Baroque: Bach: Brandenburg concerti (La Stravaganza), various piano pieces (Goldberg Variations, Well-Tempered Clavier, etc. Glenn Gould is my favorite), Mass in B minor (Gardiner). Vivaldi: Four Seasons: overplayed, but essential for you to know. I like Biondi's earlier recording, but either one of his is fine.

Classical: Mozart: various opera overtures (Marriage of Figaro, Magic Flute, Escape from the Seraglio). No favorites, but Gardiner or Marriner are safe choices. His piano concerti (try No. 21 whose middle movement you will surely recognize) and piano sonatas are also fun (avoid Gould unless you're into freak shows). Haydn: cello concerti.

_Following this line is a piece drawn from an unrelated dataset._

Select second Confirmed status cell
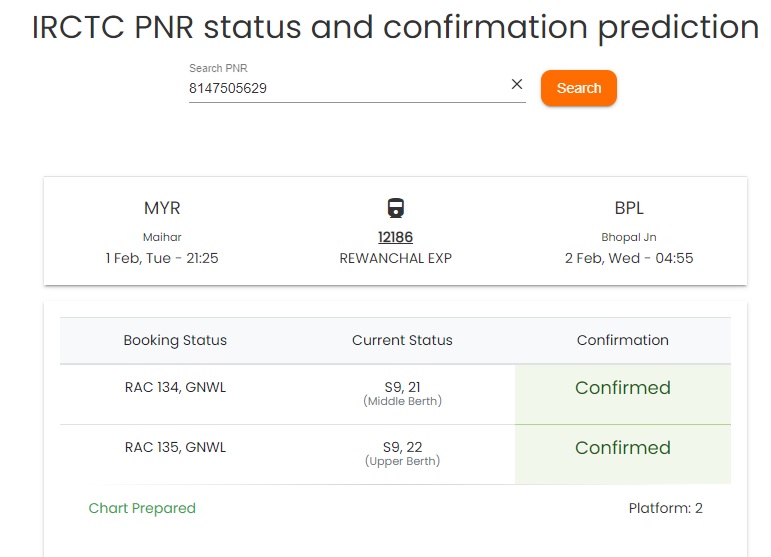771x557 pixels. click(622, 448)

I like Wispelwey on Channel Classics. I'm not a big fan of this period, so maybe someone can suggest more stuff.

Romantic: Beethoven: all his symphonies, but I'd start with 5. 9's last movement is very recognizable. Everyone has their favorite. Try Gardiner or Zinman for more progressive readings, or Karajan 1963 for a more conventional approach. All his piano concerti, but I'm partial to 1, 2, and 4. I like Gould's 1 and 2, especially for the crazy cadenza he made for 1. Vogt/Rattle offer a modern recording of that cadenza. His piano sonatas are also very fine. There are lots of good recordings out there. The Naxos recordings aren't too bad, and are really cheap. I also like Gardiner's Missa Solemnis.

Brahms is another important Romantic. I really like his Intermezzi, which are these very personal, introspective piano pieces he wrote. Radu Lupu is a good start here. I'm not a big fan of his symphonic output, so someone else will have to help you out here.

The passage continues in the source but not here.